For those unfamiliar with Maddin’s films, they’re best, at least initially, described as “talking silent films”—funny, tragic bits and pieces of typography and narration and staged scenes and found archival footage. Maddin makes no bones about embracing melodrama, a genre I deem increasingly refreshing in a sea of contrived naturalism. What would exist as subtext in anyone else’s film looms in his as supertext—sometimes literally, since he is wont to flash words right before your eyes in what amounts to a not-very-subliminal cinematic traffic signal.

My Winnipeg in many ways is the ultimate Maddin movie. His films always have been mildly autobiographical, but this one actually was financed as a documentary about Winnipeg, Maddin’s native tromping grounds. As every reviewer worth his or her salt before me has already observed, whether the film is comprised of all (any?) facts is hardly germane. Not knowing comprises at least half of the fun, and if even half the facts are true, the city deserves a much brighter spot on all of our psychomythological radar. Yes, I just made up that term, but I think it deserves to exist, if only in reference to Maddin himself.

For only he would make a movie about an endless train ride circling a small North American city that could pack such a punch, that would feature so many shots of female laps, that would literally picture his mom (portrayed, naturally, by Ann Savage) in the window of that train car. It’s possible that Woody Allen might try that move, upon second thought, but listening to Maddin reveals Allen to be what we should have recognized all along: a reactionary. Interestingly, in person Maddin channels a version of the same cocktail of self-loathing and bemusement that is Allen’s trademark, but he also seems more sincere and articulate. He is, after all, Canadian.

My Winnipeg is as nonlinear as that train ride, and so I have found in my three viewings that no matter where I fall asleep, I have awakened to a scene that makes the same amount of sense, which is to say: some. This time while watching it I opened my eyes to a recreation of a fight between his mom and his sister—a congenitally familiar topic to me--and so jumped right into the film’s flow. Until I fell back again into a reverie about that subject which somehow slid me from my subconscious to unconscious. To be fair, the film lingers quite a bit on Maddin’s stand-in, as he wobbles in and out of sleep while struggling to escape his hometown, and Maddin touts his hometown’s (alleged) high rate of sleepwalking in a way that reads as an inarguable endorsement of sleep, sleep, sleep. A snakecharmer of a director, that one.

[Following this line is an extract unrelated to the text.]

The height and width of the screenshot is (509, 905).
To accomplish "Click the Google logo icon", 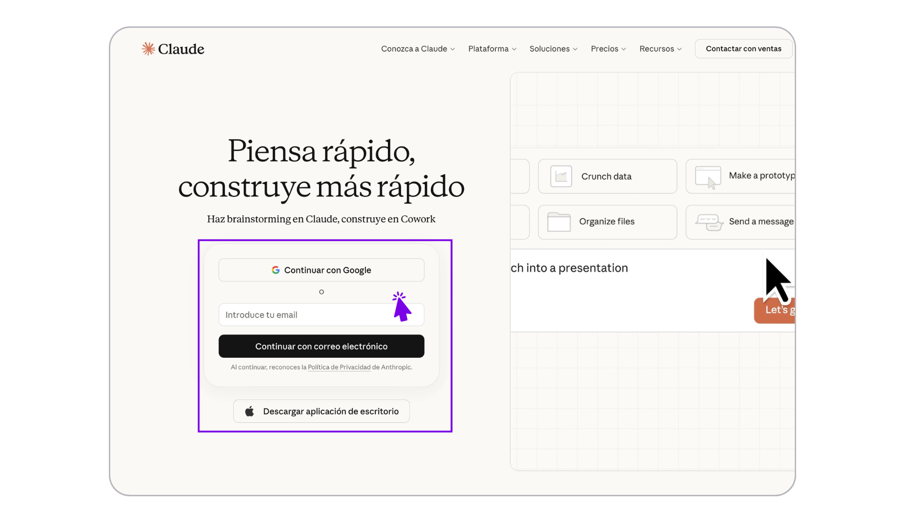I will pyautogui.click(x=276, y=270).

The effect of this film even more than his others, then, is to entwine his subconscious with my own, with perhaps every viewer of his film. By the time I staggered back into the sunlight, I had no choice but to make a beeline to a local thrift store, where I bought a hat that normally would have suited Savage more than me, though I do boast a certain dowager chic. This may be a new medium altogether: a film that doesn’t require its audience to be conscious in order to cast a spell upon it.